═══ Provided data ═══

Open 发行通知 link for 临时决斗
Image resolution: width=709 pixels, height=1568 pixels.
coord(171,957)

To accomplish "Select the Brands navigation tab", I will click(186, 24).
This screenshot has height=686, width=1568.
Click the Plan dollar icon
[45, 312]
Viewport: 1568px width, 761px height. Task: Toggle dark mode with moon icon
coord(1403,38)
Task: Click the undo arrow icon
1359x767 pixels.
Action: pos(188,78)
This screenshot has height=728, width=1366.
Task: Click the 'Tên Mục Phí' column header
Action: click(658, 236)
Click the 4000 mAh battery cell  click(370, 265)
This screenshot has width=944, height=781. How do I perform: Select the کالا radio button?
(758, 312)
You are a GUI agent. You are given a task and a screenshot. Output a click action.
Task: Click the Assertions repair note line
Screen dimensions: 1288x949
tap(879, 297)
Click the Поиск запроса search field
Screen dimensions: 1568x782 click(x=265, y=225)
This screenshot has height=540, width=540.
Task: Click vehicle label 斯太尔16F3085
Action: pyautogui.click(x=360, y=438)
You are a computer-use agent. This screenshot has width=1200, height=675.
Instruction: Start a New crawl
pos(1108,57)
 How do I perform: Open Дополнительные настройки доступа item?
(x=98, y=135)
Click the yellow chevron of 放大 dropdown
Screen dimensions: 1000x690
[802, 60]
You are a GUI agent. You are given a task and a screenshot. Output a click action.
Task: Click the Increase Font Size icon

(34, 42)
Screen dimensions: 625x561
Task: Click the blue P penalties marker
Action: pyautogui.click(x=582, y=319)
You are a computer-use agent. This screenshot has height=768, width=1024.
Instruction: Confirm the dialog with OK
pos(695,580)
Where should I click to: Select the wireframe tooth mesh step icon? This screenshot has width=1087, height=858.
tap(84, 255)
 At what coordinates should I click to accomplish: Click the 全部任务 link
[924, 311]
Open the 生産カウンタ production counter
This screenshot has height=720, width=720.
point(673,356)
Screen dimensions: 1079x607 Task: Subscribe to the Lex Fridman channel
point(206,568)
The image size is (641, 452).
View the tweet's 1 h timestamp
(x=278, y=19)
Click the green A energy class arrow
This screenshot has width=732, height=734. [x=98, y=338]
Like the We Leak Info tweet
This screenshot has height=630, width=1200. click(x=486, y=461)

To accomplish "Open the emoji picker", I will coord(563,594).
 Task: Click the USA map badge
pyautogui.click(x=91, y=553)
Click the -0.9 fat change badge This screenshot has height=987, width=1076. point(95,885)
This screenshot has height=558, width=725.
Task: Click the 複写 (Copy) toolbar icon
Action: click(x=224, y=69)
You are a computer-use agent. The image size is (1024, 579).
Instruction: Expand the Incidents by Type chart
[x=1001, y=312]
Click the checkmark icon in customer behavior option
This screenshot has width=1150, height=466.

═══

== Task objective ==
Of all the entries above, retype exactly the lines from the line with "Click the Поиск запроса search field" to the line with "Click the yellow chevron of 放大 dropdown", both included, and no others.

== Answer ==
Click the Поиск запроса search field
Screen dimensions: 1568x782 click(x=265, y=225)
This screenshot has height=540, width=540.
Task: Click vehicle label 斯太尔16F3085
Action: pyautogui.click(x=360, y=438)
You are a computer-use agent. This screenshot has width=1200, height=675.
Instruction: Start a New crawl
pos(1108,57)
 How do I perform: Open Дополнительные настройки доступа item?
(x=98, y=135)
Click the yellow chevron of 放大 dropdown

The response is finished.